Weiters ist der Anspruch auf Leistungen der Sozialhilfe in einem anderen Mitgliedstaat an gewisse Bedingungen geknüpft. Sind diese nicht erfüllt, so kann es zu einer Ausweisung des Betreffenden kommen. Damit soll vermieden werden, dass die Sozialhilfesysteme der einzelnen Mitgliedstaaten in unangemessener Weise belastet werden, indem Personen ohne ausreichende finanzielle Mittel in ein Land einreisen und dort Leistungen der Sozialhilfe in Anspruch nehmen. Nicht jeder Antrag auf Leistungen der Sozialhilfe führt jedoch automatisch zu einer Ausweisung. Die entsprechenden Regelungen finden sich in der Richtlinie 2004/38/EG über das Recht der Unionsbürger und ihrer Familienangehörigen, sich im Hoheitsgebiet der Mitgliedstaaten zu bewegen und aufzuhalten, welche von den Mitgliedstaaten in nationales Recht umgesetzt wurde.
Die Richtlinie 2004/38/EG unterscheidet zwischen dem Recht auf
- Aufenthalt bis zu drei Monaten,
- Aufenthalt für länger als drei Monate, jedoch noch nicht Daueraufenthalt und
- Daueraufenthalt nach 5 Jahren.
Im Zeitraum des Aufbaus des Daueraufenthaltsrechts ist der Zugang zu den Sozialleistungen (vor allem Mindestleistungen) somit nicht in jedem Fall sichergestellt. Auf kurzfristige Aushilfen des Aufenthaltsstaates in nur vorübergehenden Notsituationen dürfte in der Regel ein Anspruch bestehen, bei der Gefahr einer dauernden Belastung der öffentlichen Mittel des Aufenthaltsstaates droht aber immer eine Abschiebung. Bei der Umsetzung dieser Rechtslage haben die Mitgliedstaaten einen großen Ermessensspielraum.

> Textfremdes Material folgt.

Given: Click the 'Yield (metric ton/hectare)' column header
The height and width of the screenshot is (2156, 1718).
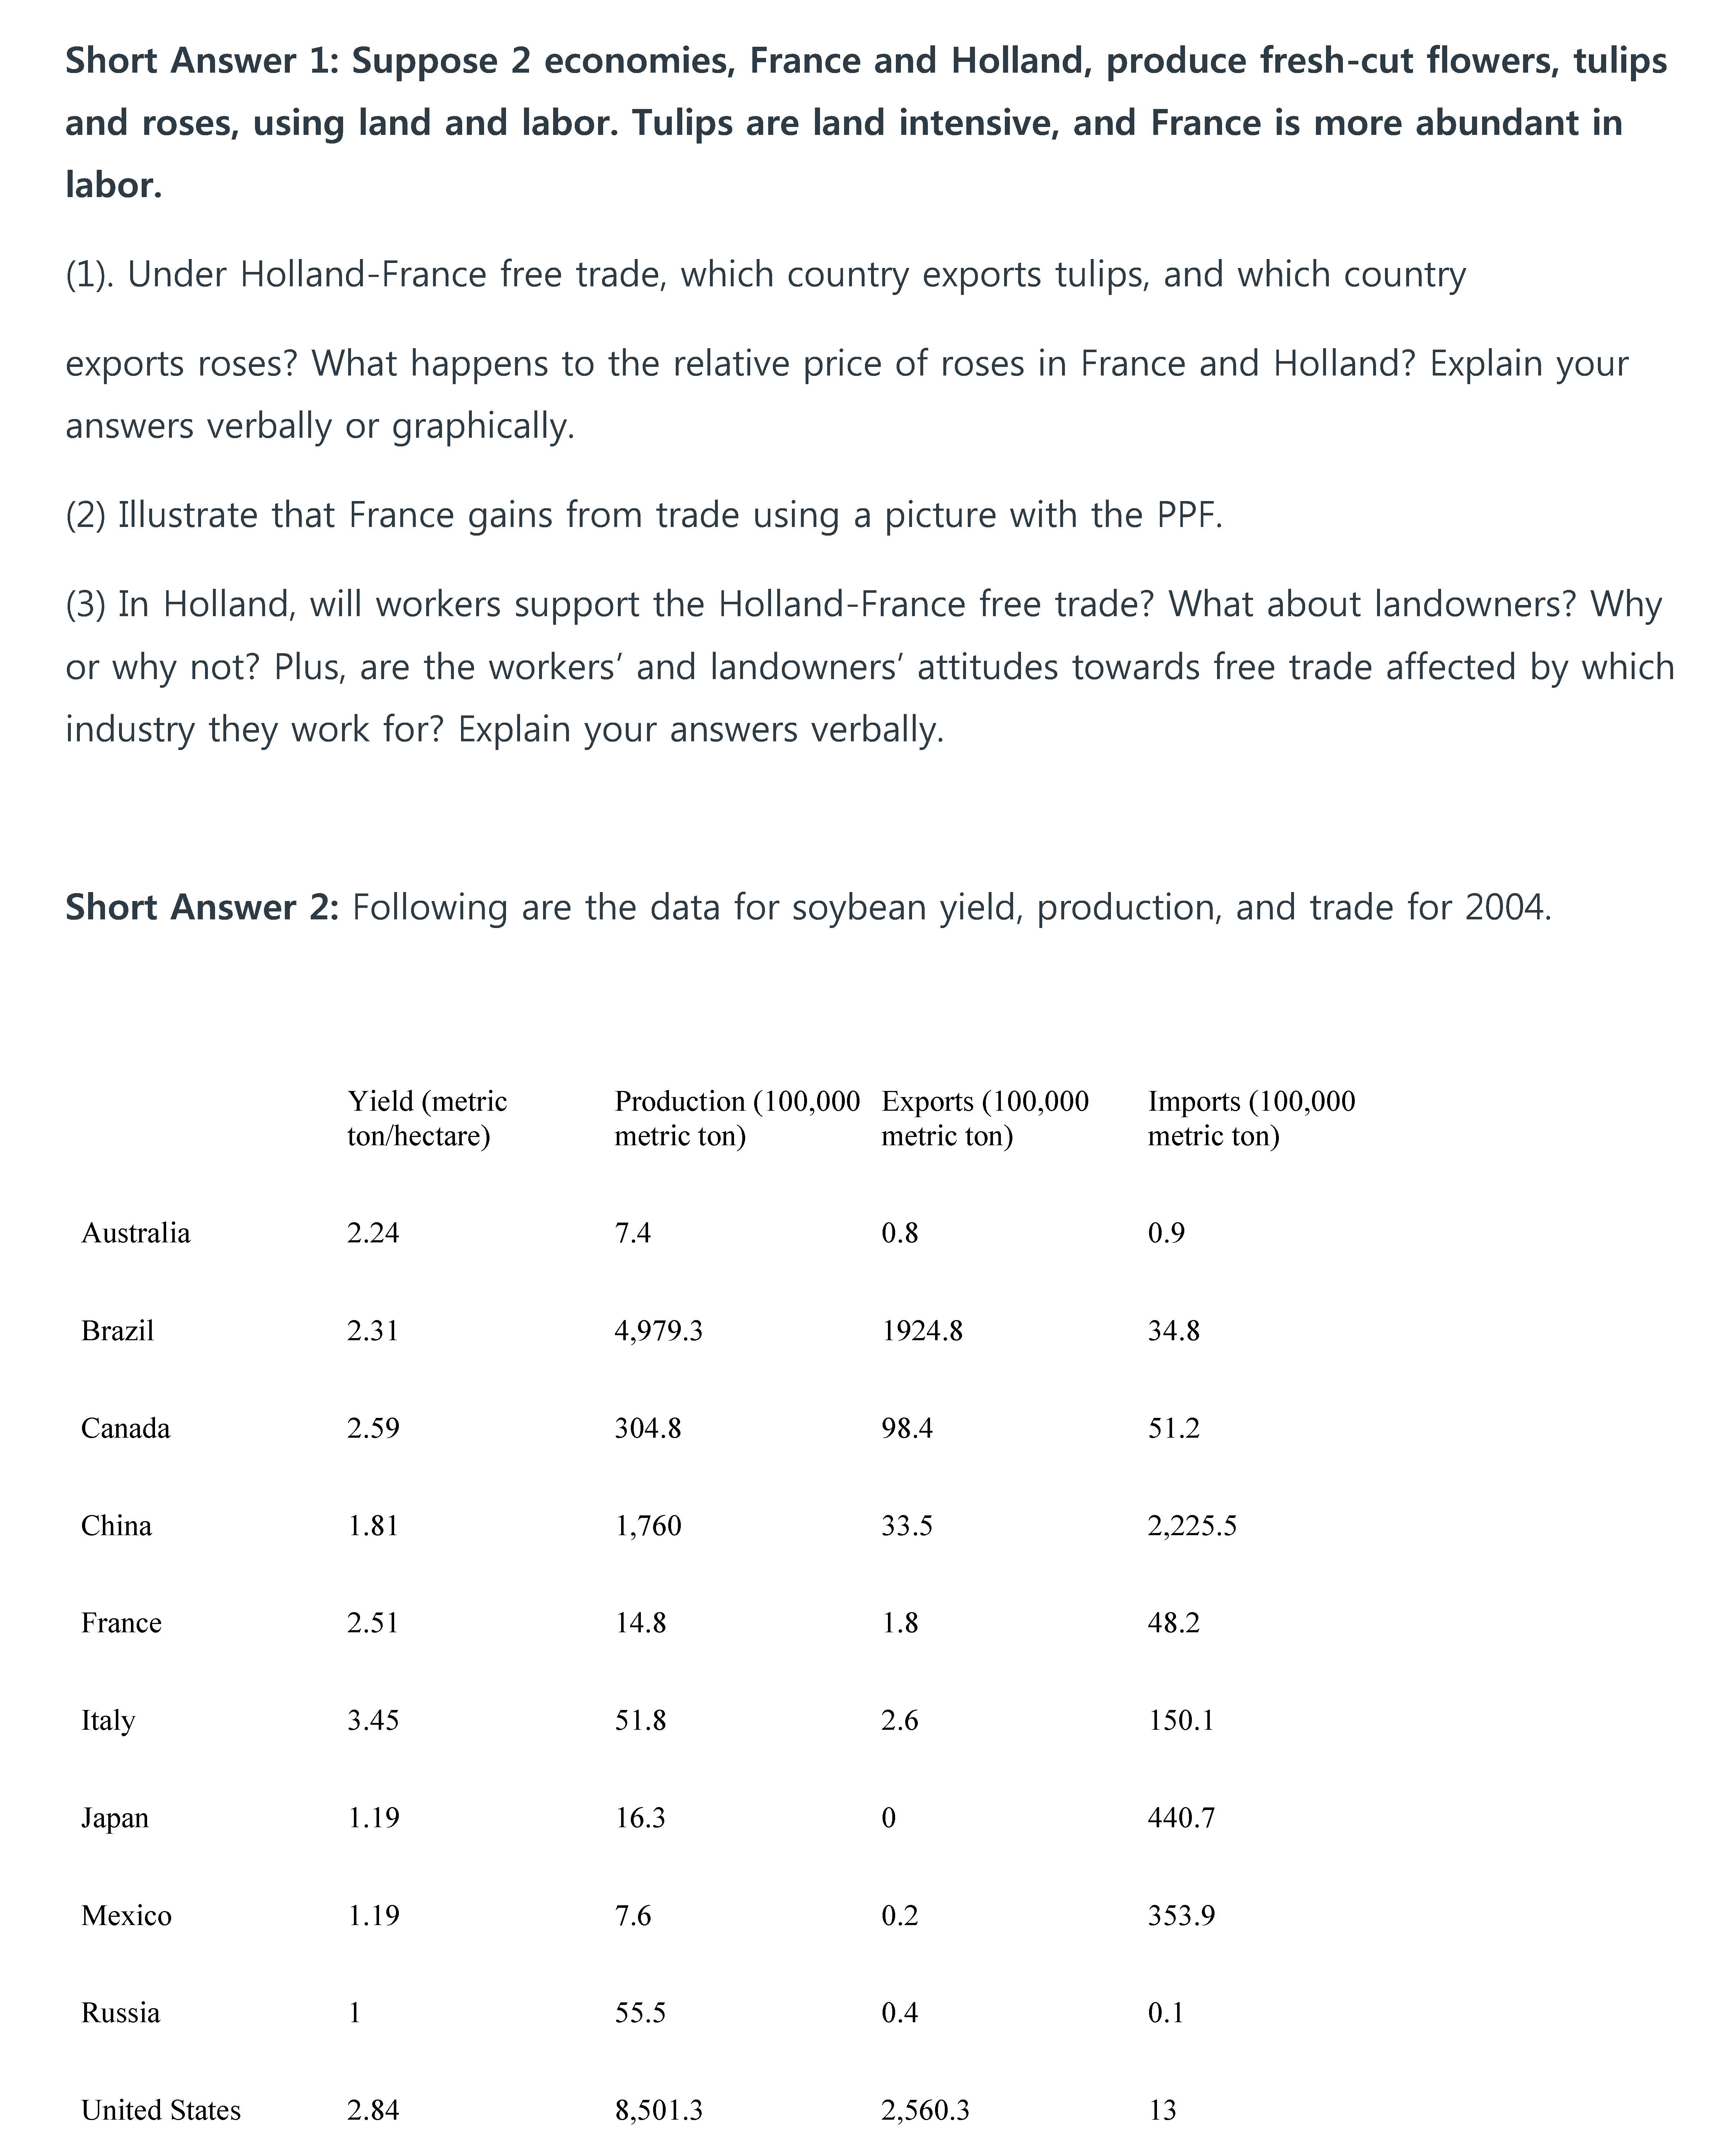Looking at the screenshot, I should pyautogui.click(x=427, y=1118).
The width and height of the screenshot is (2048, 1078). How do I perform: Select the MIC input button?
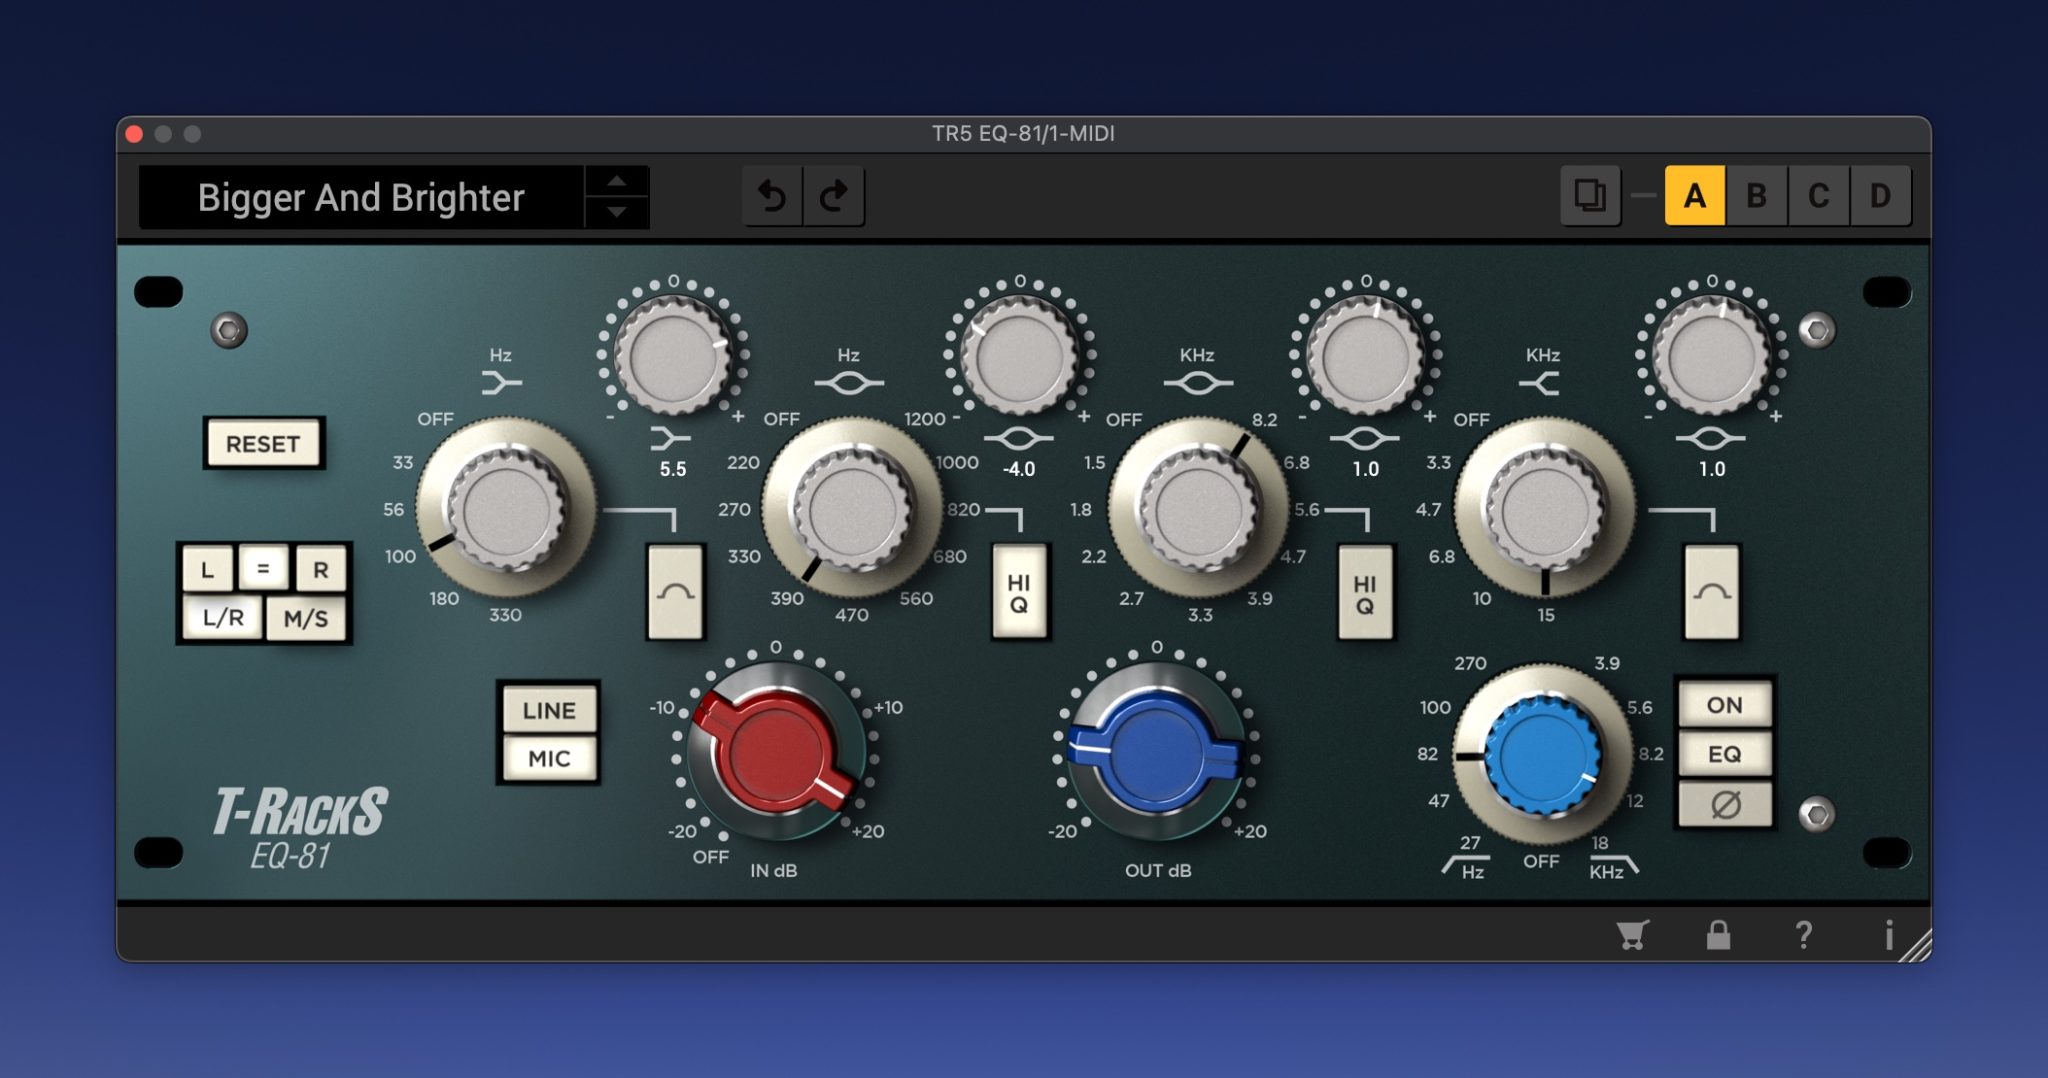pos(549,759)
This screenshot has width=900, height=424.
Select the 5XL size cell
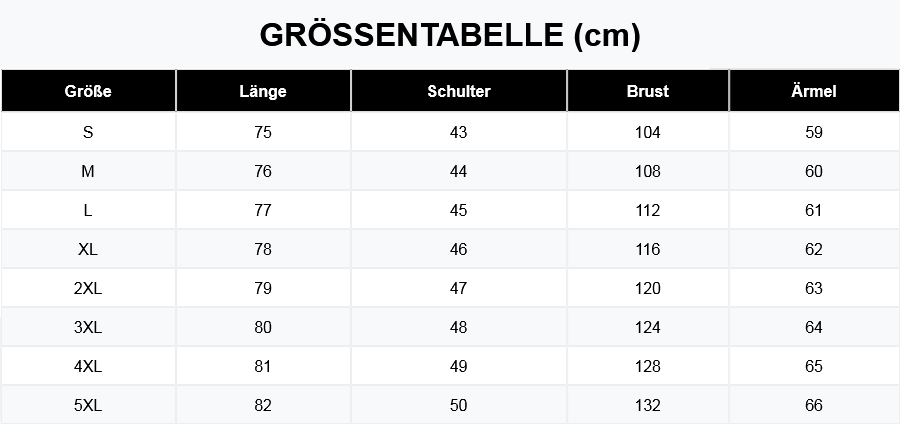pyautogui.click(x=88, y=405)

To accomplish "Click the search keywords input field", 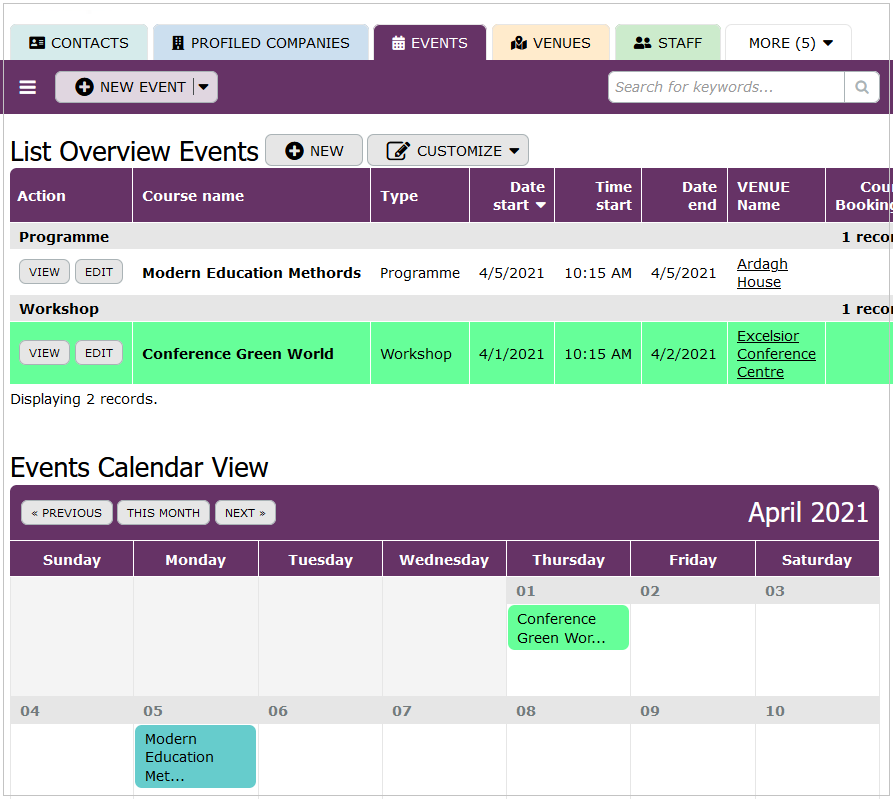I will [726, 88].
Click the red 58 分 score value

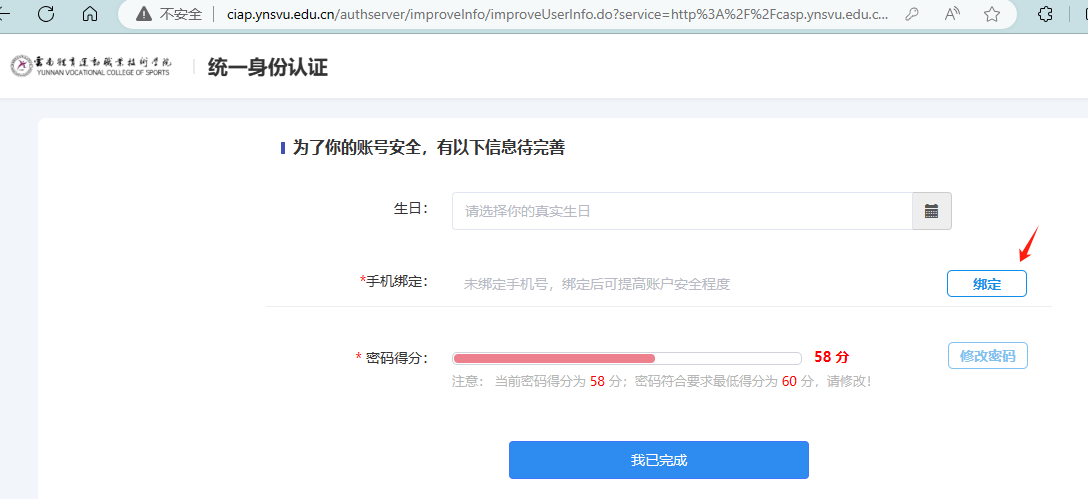pos(831,357)

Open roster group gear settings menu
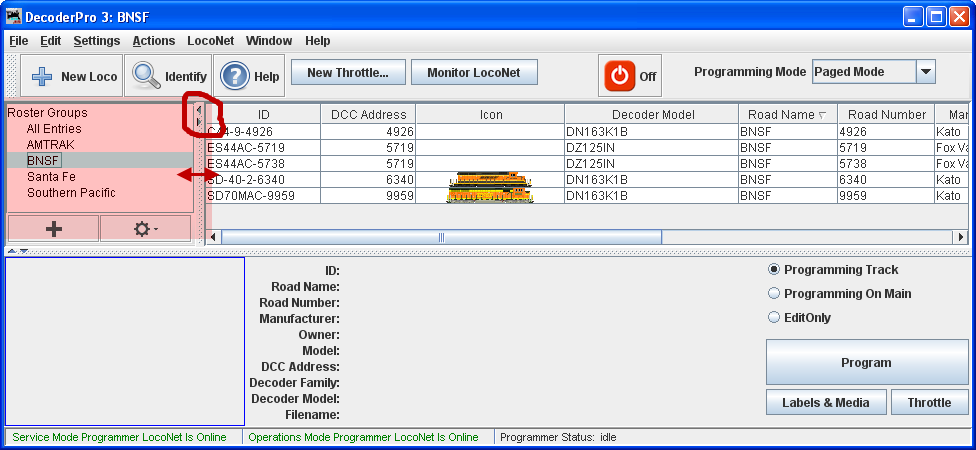(x=145, y=229)
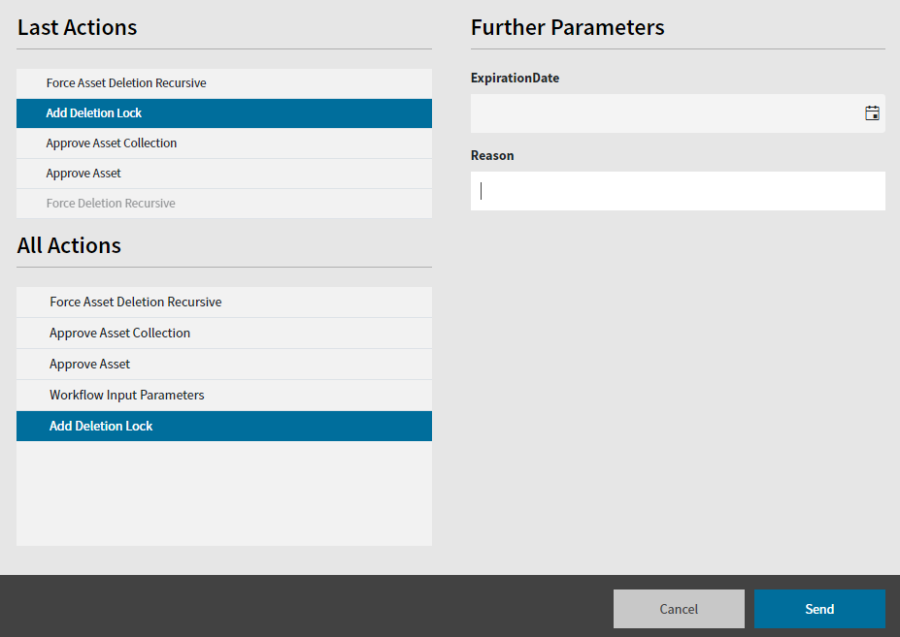Click into the ExpirationDate input field
Image resolution: width=900 pixels, height=637 pixels.
(677, 114)
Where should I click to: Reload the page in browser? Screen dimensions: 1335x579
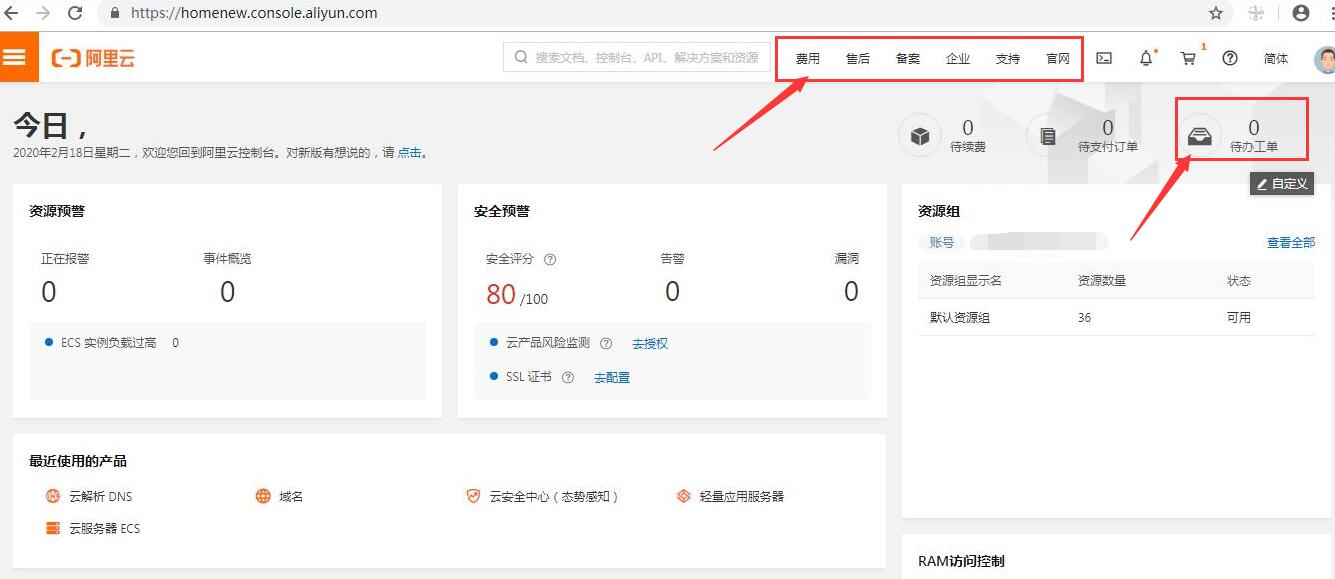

Nach Erlangung des Rechts auf Daueraufenthalt gibt es aber keine Beschränkungen mehr. Nach Kapitel IV der RL 2004/38 hat jeder Unionsbürger, der sich rechtmäßig fünf Jahre lang ununterbrochen im Aufnahmemitgliedstaat aufgehalten hat, das Recht, sich dort auf Dauer aufzuhalten. Um ein wirksames Instrument für die Integration in die Gesellschaft des Aufnahmemitgliedstaats darzustellen, in dem der Unionsbürger seinen Aufenthalt hat, ist das einmal erlangte Recht auf Daueraufenthalt keinen Bedingungen unterworfen. Insbesondere werden nicht mehr ein umfassender Krankenversicherungsschutz und das Vorliegen hinreichender finanzieller Mittel verlangt. Dieses Aufenthaltsrecht gilt auch für Familienangehörige, die nicht die Staatsangehörigkeit eines Mitgliedstaats besitzen und die sich rechtmäßig fünf Jahre lang ununterbrochen mit dem Unionsbürger im Aufnahmemitgliedstaat aufgehalten haben.
Personen, die das Recht auf Daueraufenthalt erworben haben, steht daher ein umfassender Anspruch auf Leistungen der Sozialhilfe unter denselben Bedingungen zu, wie den anderen Einwohnern dieses Mitgliedstaates.